庭でミルが激しく何かにじゃれついて遊んでいた。
何にじゃれついているのだろう?と思い、よく見るとおもちゃのネズミだった。
どこから持って来たのだろう?

後で知ったのだが、お隣の女の子が与えたものだった。
おもちゃでおびき寄せたのだがミーちゃん(ミル)は女の子からすばやくネズミを奪い取ると、我が家の庭まで持ってきて夢中で遊んでいたのだ。
ミーちゃん(ミル)と一緒に遊ぼうと、おもちゃを与えた女の子はがっかりである。

ミルはそのおもちゃで数時間遊んでいた。

おもちゃを与えるほど可愛がっていた隣の女の子だが、犬を飼っているので猫は飼えないそうだ。
他にもミルを可愛がっていたお向かいのアパートの子たちも当然アパートなので猫は飼えない。
エサをあげていたお向かいさんも病人がいるので猫は飼えないそうだ。右隣のお宅も出張が多く家を留守にする事が多いのでペットは飼えない。
そうすると、ミルを可愛がっているご近所で飼えるのは我が家だけなのだ。
それを知ってか、ミルは毎晩我が家で寝て、断然我が家にいる時間が多かった。

そもそも、名前をつけちゃってるじゃないの

もう決めた!やっぱりうちで飼おう!

私はYさんに連絡をした。
「もう地域猫にしないで、うちの飼い猫にします。
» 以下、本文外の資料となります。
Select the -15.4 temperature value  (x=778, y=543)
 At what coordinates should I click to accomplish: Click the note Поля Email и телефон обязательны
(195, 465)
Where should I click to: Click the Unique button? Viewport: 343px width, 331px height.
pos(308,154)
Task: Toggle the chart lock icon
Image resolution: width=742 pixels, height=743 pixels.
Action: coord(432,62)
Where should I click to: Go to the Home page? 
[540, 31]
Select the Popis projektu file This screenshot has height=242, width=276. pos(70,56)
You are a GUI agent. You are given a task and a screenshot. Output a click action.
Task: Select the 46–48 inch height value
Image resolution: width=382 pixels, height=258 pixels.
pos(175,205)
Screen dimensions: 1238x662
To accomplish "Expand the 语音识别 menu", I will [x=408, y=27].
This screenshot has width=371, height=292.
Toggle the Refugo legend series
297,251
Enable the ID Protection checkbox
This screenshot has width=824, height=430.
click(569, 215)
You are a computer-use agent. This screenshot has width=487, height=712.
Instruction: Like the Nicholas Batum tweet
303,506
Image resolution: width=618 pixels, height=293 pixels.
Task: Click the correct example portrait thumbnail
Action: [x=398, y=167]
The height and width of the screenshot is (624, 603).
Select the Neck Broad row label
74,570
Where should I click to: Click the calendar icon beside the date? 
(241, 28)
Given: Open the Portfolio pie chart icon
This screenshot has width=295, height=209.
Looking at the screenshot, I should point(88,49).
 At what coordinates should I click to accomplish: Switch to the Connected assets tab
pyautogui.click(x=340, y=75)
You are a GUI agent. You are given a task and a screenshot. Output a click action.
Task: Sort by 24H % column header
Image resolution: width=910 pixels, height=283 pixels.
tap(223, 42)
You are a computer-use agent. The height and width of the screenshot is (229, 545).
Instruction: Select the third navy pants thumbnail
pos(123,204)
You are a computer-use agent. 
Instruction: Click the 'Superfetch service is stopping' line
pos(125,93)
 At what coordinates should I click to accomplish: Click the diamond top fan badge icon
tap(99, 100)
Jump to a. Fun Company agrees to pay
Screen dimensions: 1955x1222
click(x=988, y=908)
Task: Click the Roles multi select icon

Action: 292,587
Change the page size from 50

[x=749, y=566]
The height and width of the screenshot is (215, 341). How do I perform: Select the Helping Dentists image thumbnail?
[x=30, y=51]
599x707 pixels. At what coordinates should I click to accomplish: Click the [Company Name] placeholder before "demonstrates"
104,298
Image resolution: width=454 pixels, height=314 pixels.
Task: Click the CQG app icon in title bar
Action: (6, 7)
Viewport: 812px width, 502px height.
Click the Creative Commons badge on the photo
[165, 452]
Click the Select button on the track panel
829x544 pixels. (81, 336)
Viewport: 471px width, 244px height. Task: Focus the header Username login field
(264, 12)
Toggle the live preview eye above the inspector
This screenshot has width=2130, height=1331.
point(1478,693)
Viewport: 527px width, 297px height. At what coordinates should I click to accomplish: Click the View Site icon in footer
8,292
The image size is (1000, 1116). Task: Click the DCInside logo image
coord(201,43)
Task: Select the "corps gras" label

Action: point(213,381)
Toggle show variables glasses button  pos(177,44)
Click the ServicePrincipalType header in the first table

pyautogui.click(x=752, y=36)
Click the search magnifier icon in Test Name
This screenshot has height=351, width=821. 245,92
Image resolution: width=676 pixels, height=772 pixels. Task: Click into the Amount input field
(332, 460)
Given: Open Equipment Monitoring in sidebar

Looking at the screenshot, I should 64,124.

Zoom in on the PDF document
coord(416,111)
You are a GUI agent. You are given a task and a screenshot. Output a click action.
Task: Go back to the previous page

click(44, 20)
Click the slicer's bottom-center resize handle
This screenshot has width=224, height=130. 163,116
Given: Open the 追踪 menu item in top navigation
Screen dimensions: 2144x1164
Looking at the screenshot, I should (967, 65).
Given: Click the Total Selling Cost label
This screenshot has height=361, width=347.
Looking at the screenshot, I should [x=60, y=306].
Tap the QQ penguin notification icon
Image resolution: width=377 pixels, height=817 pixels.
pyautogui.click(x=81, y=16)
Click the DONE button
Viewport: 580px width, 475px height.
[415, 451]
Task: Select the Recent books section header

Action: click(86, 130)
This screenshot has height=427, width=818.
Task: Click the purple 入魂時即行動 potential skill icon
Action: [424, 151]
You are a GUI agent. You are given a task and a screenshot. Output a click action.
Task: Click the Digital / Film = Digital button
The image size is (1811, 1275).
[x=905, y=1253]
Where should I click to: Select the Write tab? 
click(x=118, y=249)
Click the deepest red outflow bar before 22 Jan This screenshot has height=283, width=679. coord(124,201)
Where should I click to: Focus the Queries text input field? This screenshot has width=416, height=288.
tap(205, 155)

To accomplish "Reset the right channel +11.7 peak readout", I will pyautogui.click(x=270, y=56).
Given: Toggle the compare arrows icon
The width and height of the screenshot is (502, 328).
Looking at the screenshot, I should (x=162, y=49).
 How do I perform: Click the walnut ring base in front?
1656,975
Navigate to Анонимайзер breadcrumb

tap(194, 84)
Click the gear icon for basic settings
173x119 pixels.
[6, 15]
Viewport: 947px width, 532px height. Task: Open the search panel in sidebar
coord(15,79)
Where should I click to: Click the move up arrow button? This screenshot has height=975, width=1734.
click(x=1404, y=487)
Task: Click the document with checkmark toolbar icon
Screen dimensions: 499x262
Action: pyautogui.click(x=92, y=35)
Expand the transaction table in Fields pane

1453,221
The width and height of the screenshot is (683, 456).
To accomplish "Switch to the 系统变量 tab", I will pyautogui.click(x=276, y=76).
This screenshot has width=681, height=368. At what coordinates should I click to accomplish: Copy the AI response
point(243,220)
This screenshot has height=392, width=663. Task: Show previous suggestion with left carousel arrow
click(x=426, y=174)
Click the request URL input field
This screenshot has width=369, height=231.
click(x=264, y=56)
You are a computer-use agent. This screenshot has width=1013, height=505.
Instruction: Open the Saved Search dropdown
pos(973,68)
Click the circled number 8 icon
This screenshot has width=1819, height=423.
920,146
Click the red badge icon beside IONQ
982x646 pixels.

」
とはっきり伝えた。
Yさんはやはり、「外にいた猫だから自由にした方が猫ちゃんもいいわよ」と言ったが飼い猫にすることをわかってくれた。
地域猫の代表の方にもすぐに話してくれるそうだ。

地域猫に申請してからもう1ヶ月が過ぎていた。

木に登って遠くを見る。
木のみきは傷だらけだ。これをよそのお宅でもやるのかと思うと、外飼いはやはり迷惑がかかると思う。